Several new studies may help to clarify and strengthen the link between diabetes and Alzheimer's disease, according to researchers presenting their findings at the 10th International Conference on Alzheimer's Disease and Related Disorders in Madrid, Spain.
What's more, the new research shows that some diabetes medications may actually help treat and/or prevent the progressive brain disorder.
Affecting about 4.5 million Americans, Alzheimer's disease gradually destroys a person's memory and ability to learn, reason, make judgments, communicate, and carry out daily activities, according to the Alzheimer's Association.
'Excitement' Among Researchers
The most common type of diabetes, type 2 diabetes, occurs when either the body does not produce enough insulin or the cells ignore the insulin, according to the American Diabetes Association. The body needs insulin to be able to use sugar.

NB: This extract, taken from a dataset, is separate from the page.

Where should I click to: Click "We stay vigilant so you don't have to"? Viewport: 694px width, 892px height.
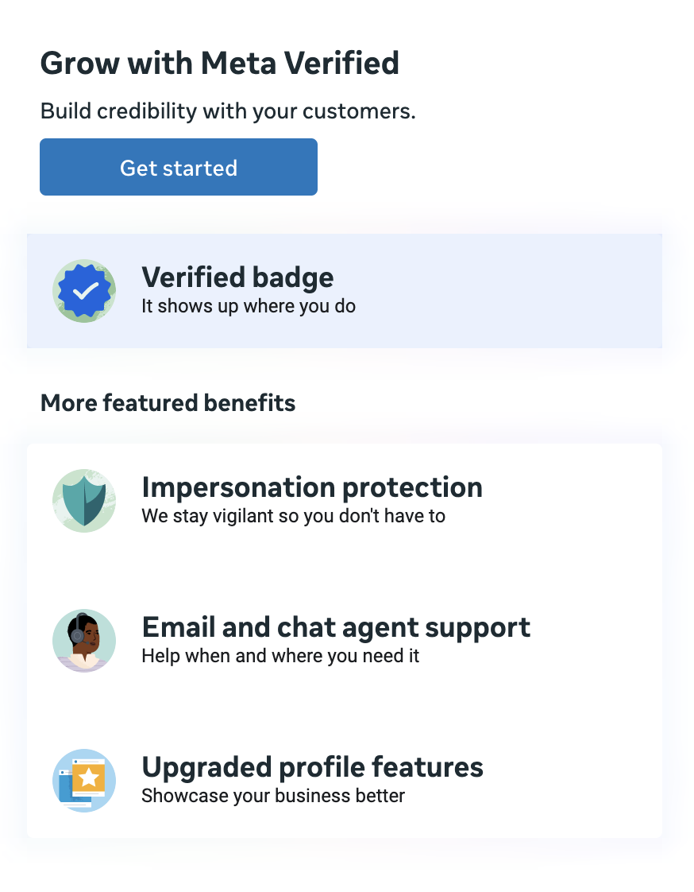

Exactly how diabetes and Alzheimer's are linked is not fully understood, but researchers are getting closer. One theory is that diabetes may cause blood sugar to accumulate in the brain, which could damage brain cells.
"The excitement in the field is twofold," John C. Morris, M.D., director of the Alzheimer's Disease Research Center of Washington University in St. Louis, tells WebMD. "There have been a lot of observational studies in the field, but we don't yet understand how the link between Alzheimer's disease and diabetes works, and understanding it better will give us insight into the mechanisms of Alzheimer's disease," he says. "There are already effective treatments for type 2 diabetes, and it would be great if there were this connection so we could take the drugs we use for type 2 diabetes to treat or reduce the risk of Alzheimer's disease."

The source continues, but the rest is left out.